Un aspetto che stride con quanto dichiarato pubblicamente già a metà dicembre, quando la società aveva parlato con chiarezza della necessità di inserire almeno tre o quattro giocatori fisicamente pronti entro i primissimi giorni di gennaio.

Le aspettative della società e le richieste dell’allenatore

Il tema non è nuovo. Già prima dell’apertura ufficiale del mercato, la dirigenza aveva lasciato intendere la volontà di intervenire in modo mirato e tempestivo, proprio per evitare di perdere terreno in una fase cruciale della stagione. Lo stesso Giorgio Gorgone, in più occasioni, aveva sottolineato l’importanza di avere a disposizione rinforzi immediatamente spendibili, senza dover attendere settimane per il pieno recupero atletico.

Una linea chiara, ribadita pubblicamente, che però si è scontrata con una realtà più complessa.

Molti movimenti, ma non tutti pronti

Il mercato ha portato volti nuovi e cambiato profondamente la fisionomia della rosa, ma non tutti gli innesti rispondono al requisito dell’immediatezza.

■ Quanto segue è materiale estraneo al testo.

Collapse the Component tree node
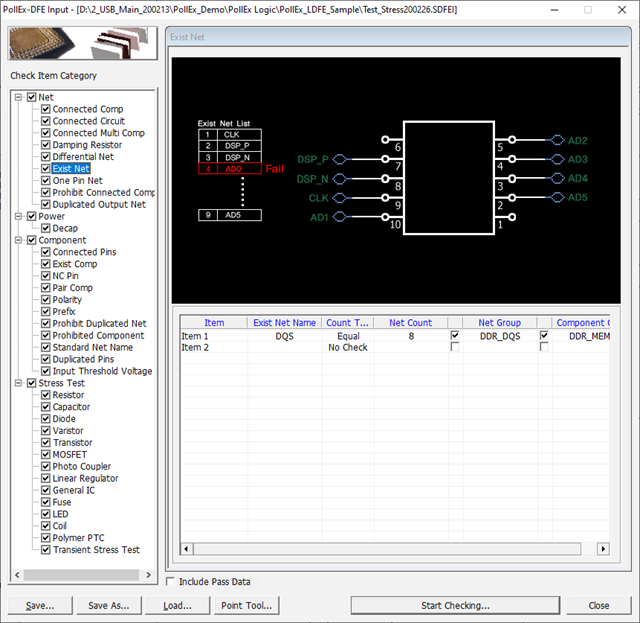(x=18, y=240)
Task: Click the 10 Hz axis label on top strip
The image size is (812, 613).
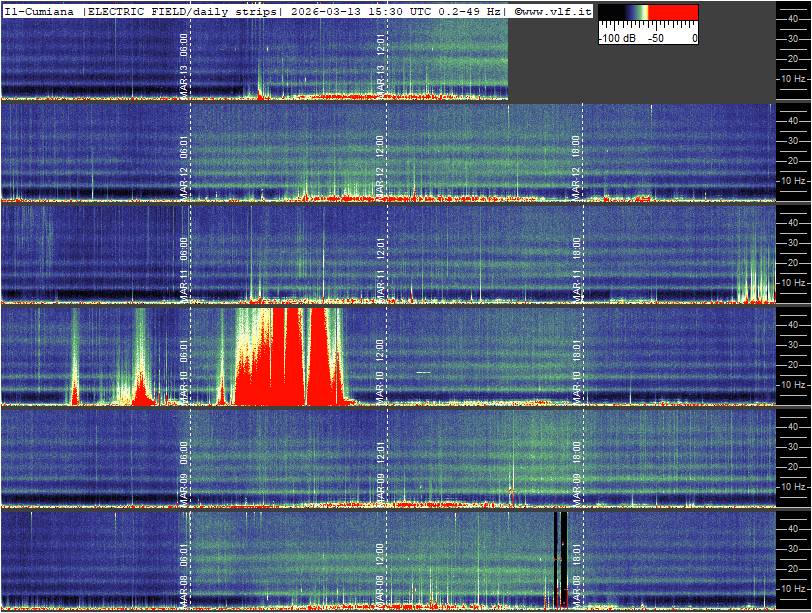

Alcuni giocatori necessitano di tempo per ritrovare condizione, ritmo partita o per inserirsi nei meccanismi tattici.

In un campionato come la Serie C, dove la continuità è spesso decisiva, questo ritardo rischia di pesare, soprattutto nel breve periodo.

Una rivoluzione necessaria, ma a metà

Le dieci partenze indicano una scelta netta: alleggerire, rinnovare, correggere. Ma ogni rivoluzione, per essere efficace, deve avere tempi coerenti con gli obiettivi. Il Pescara ha scelto di cambiare molto, forse inevitabilmente, ma la sensazione è che il processo non sia stato completamente allineato con le esigenze immediate del campo.

Il risultato è una squadra in fase di transizione, chiamata a trovare equilibrio mentre la stagione entra nella sua fase più delicata.

Ora la palla passa al campo

A questo punto, il giudizio definitivo non può che essere rimandato al terreno di gioco. Saranno i risultati a stabilire se il mercato invernale abbia rappresentato un reale passo avanti o una scommessa dai tempi troppo dilatati.

Gorgone dovrà gestire l’inserimento graduale dei nuovi arrivati, cercando nel frattempo soluzioni con gli uomini già pronti. Una sfida nella sfida, che accompagnerà il Pescara nelle prossime settimane.